Item coordinate data
==============================

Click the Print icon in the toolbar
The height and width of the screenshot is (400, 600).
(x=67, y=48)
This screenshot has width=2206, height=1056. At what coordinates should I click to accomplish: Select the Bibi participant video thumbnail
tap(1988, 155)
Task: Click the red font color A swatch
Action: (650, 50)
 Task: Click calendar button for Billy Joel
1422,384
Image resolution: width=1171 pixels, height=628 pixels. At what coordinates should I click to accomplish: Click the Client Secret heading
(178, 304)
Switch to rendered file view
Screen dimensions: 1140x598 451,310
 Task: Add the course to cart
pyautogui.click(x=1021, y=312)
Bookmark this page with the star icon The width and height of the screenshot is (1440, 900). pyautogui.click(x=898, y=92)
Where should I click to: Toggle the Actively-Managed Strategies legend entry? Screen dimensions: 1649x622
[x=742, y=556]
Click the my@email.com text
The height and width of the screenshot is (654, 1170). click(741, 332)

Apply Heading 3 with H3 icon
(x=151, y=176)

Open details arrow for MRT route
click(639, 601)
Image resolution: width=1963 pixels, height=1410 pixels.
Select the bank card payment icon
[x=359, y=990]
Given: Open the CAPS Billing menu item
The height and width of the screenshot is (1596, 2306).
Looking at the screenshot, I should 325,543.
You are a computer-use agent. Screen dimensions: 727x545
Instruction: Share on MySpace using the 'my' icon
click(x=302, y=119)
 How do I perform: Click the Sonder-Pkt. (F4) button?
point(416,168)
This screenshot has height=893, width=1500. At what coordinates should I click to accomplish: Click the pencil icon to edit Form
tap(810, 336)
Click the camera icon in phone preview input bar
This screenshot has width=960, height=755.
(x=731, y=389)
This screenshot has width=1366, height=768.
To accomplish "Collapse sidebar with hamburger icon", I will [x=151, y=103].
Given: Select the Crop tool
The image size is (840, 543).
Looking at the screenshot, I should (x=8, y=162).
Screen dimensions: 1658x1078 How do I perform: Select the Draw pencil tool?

==============================

§ Problem to solve:
Copy out the stretch of the material from the line containing "Bookmark this page" through the line containing "point(416,168)", both included, exactly as those lines appear.

§ Output of the exercise:
Bookmark this page with the star icon The width and height of the screenshot is (1440, 900). pyautogui.click(x=898, y=92)
Where should I click to: Toggle the Actively-Managed Strategies legend entry? Screen dimensions: 1649x622
[x=742, y=556]
Click the my@email.com text
The height and width of the screenshot is (654, 1170). click(741, 332)

Apply Heading 3 with H3 icon
(x=151, y=176)

Open details arrow for MRT route
click(639, 601)
Image resolution: width=1963 pixels, height=1410 pixels.
Select the bank card payment icon
[x=359, y=990]
Given: Open the CAPS Billing menu item
The height and width of the screenshot is (1596, 2306).
Looking at the screenshot, I should 325,543.
You are a computer-use agent. Screen dimensions: 727x545
Instruction: Share on MySpace using the 'my' icon
click(x=302, y=119)
 How do I perform: Click the Sonder-Pkt. (F4) button?
point(416,168)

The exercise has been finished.